▸ **Short task a**
Print, word for word, the passage of the market review below that runs between "First Republic shares" and "FED lending facilities.", inclusive.

April was like a calm after the storm for the markets. Banking worries lessened significantly, at least until First Republic Bank’s earnings report. US inflation numbers eased further, earnings from tech giants were above expectations, and there were no ECB or FED meetings to contend with.
Moving into May, the calm could end pretty quickly with three big central bank decisions scheduled for the first week. Bank deposits started to fall again, and on top of that, there is a looming debt limit to consider. May might bring back some volatility to the markets.
Macro View
After a decrease in liquidity usage from the FED’s backstop channels and some deposit inflows, banking stress has not completely vanished. For two weeks in a row, backstop usage has been increasing, and bank deposits are experiencing new outflows.
First Republic shares fell as much as 60% after the earnings report, starting a new wave of pessimism in the markets. Major banks deposited billions of dollars to stabilize First Republic Bank, but now even those deposits are in question. The FDIC has even discussed lowering the bank’s assessment, although it could surely trigger a failure because the bank would lose access to several FED lending facilities.
Fears of a recession are also affecting market pricing. The US and EU’s first-quarter GDP prints fell short of expectations, with the US growing 1.1% versus the expected 1.9% and the EU growing 0.1% versus the expected 0.2%. Despite the weaker-than-expected GDP data, PMIs are showing a different story. The US, EU, and UK composite PMIs rose to 53.5, 54.4, and 53.9, respectively. Future PMI forecasts also show that they will stay above the 50 threshold throughout the year, indicating that no recession is in sight, according to businesses and future orders. Of course, there is still much uncertainty in the markets, but passing this year with low growth is the baseline scenario according to current data and both the ECB’s and FED’s projections.
The FOMC decision will be on Wednesday, and the markets expect a 25 basis point hike with over an 80% probability. The general expectation is that the FED will hike one more time and then hold for a while before starting to cut rates later this year. However, FED members do not expect any cuts this year, which is where the markets and the FED diverge. This divergence can be priced in rather quickly, depending on the FOMC statement or Powell’s press meeting, and can increase market volatility.

▸ **Short task b**
Identify each line in the records that contains the word "bounding", and copy those lines out unchanged. Case counts.

▸ **Listed entries**
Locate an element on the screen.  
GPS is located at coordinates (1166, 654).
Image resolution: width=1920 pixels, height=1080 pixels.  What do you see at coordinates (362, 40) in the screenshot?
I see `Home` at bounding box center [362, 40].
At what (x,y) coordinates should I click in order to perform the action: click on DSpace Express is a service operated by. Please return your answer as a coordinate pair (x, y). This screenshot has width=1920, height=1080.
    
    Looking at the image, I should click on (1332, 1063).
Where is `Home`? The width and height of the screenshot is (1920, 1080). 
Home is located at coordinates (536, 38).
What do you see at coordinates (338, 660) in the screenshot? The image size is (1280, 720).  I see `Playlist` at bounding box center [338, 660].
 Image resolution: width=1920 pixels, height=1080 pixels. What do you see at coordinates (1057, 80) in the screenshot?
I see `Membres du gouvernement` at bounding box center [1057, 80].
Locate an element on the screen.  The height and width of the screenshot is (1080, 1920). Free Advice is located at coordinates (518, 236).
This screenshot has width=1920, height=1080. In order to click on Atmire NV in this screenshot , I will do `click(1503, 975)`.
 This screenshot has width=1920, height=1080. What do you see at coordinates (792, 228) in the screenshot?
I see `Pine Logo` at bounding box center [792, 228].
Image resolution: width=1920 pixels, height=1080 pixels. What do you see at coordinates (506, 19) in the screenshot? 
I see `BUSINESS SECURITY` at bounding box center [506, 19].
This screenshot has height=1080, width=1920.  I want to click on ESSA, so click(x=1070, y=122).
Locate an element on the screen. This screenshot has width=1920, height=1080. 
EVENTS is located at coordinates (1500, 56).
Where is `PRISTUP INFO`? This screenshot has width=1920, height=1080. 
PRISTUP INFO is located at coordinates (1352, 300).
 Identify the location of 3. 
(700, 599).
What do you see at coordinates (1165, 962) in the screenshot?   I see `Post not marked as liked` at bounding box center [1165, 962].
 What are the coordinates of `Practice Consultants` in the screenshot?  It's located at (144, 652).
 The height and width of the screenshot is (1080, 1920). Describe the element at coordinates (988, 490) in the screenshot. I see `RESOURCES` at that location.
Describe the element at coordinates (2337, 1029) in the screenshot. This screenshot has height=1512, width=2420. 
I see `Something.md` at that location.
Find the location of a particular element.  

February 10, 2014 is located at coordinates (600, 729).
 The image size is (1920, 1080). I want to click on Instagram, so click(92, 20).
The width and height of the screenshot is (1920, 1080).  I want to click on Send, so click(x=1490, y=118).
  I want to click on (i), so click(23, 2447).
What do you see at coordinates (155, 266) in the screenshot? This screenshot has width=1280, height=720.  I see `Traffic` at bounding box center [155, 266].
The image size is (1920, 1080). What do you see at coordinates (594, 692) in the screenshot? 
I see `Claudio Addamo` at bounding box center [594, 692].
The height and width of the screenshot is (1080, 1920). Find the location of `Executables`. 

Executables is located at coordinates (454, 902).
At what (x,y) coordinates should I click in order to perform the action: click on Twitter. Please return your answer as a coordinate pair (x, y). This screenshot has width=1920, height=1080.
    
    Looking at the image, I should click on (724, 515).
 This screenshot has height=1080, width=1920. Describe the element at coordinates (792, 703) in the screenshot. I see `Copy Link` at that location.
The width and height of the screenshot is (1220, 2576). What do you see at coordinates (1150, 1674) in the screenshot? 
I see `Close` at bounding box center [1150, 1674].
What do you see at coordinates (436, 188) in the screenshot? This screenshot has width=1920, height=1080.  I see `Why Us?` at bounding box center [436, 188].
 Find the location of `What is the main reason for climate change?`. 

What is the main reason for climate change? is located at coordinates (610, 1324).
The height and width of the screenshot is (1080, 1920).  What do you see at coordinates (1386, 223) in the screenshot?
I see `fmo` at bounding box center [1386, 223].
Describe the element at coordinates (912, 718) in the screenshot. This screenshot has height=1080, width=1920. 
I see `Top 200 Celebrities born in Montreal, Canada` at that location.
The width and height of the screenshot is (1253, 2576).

▸ **Exercise output a**
First Republic shares fell as much as 60% after the earnings report, starting a new wave of pessimism in the markets. Major banks deposited billions of dollars to stabilize First Republic Bank, but now even those deposits are in question. The FDIC has even discussed lowering the bank’s assessment, although it could surely trigger a failure because the bank would lose access to several FED lending facilities.

▸ **Exercise output b**
I see `Home` at bounding box center [362, 40].
What do you see at coordinates (338, 660) in the screenshot? The image size is (1280, 720).  I see `Playlist` at bounding box center [338, 660].
I see `Membres du gouvernement` at bounding box center [1057, 80].
I see `Pine Logo` at bounding box center [792, 228].
I see `BUSINESS SECURITY` at bounding box center [506, 19].
What do you see at coordinates (1165, 962) in the screenshot?   I see `Post not marked as liked` at bounding box center [1165, 962].
What do you see at coordinates (155, 266) in the screenshot? This screenshot has width=1280, height=720.  I see `Traffic` at bounding box center [155, 266].
I see `Claudio Addamo` at bounding box center [594, 692].
I see `Close` at bounding box center [1150, 1674].
What do you see at coordinates (436, 188) in the screenshot? This screenshot has width=1920, height=1080.  I see `Why Us?` at bounding box center [436, 188].
I see `fmo` at bounding box center [1386, 223].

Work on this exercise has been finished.